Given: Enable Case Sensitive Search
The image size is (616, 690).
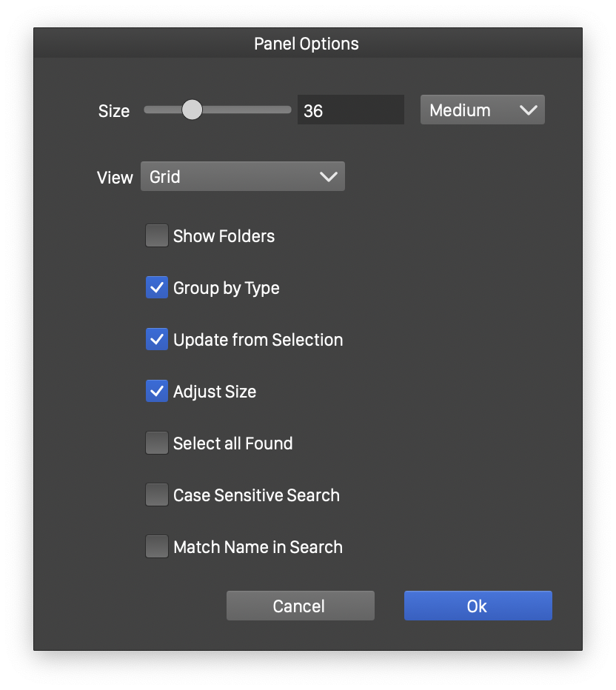Looking at the screenshot, I should 157,495.
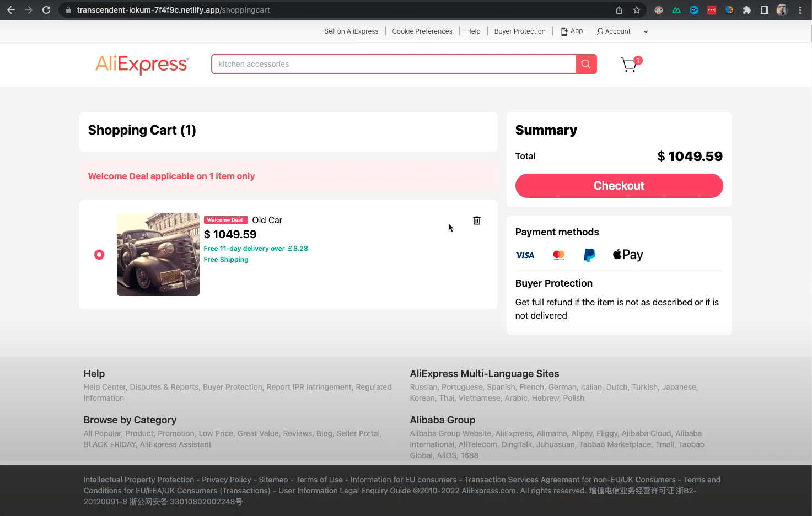Open the browser Extensions puzzle icon
This screenshot has width=812, height=516.
pos(747,10)
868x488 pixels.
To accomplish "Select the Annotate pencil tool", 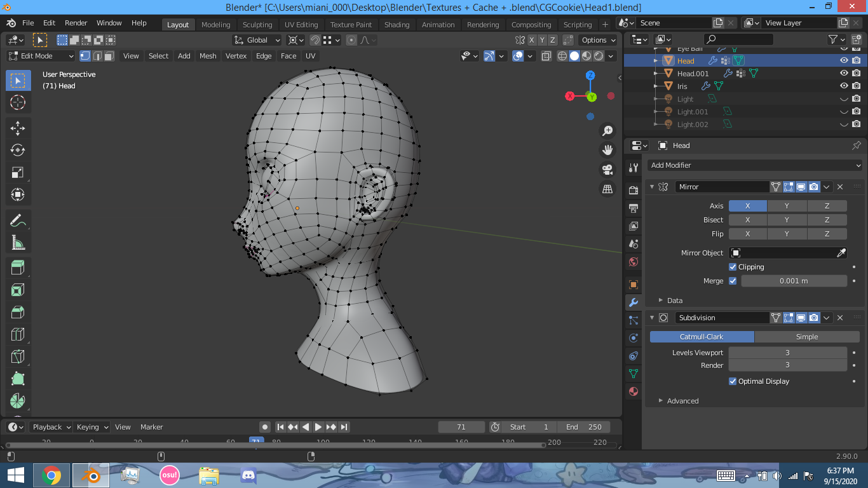I will [x=18, y=220].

#####

§ **ASSIGNMENT**
Write out exactly the opening lines of the data, stopping after the line that holds "868x488 pixels.". Exclude pictures.

§ **ANSWER**
Given: Enable Case Sensitive Search
The image size is (616, 690).
Looking at the screenshot, I should 157,495.
Open the browser Extensions puzzle icon
This screenshot has width=812, height=516.
pos(747,10)
868x488 pixels.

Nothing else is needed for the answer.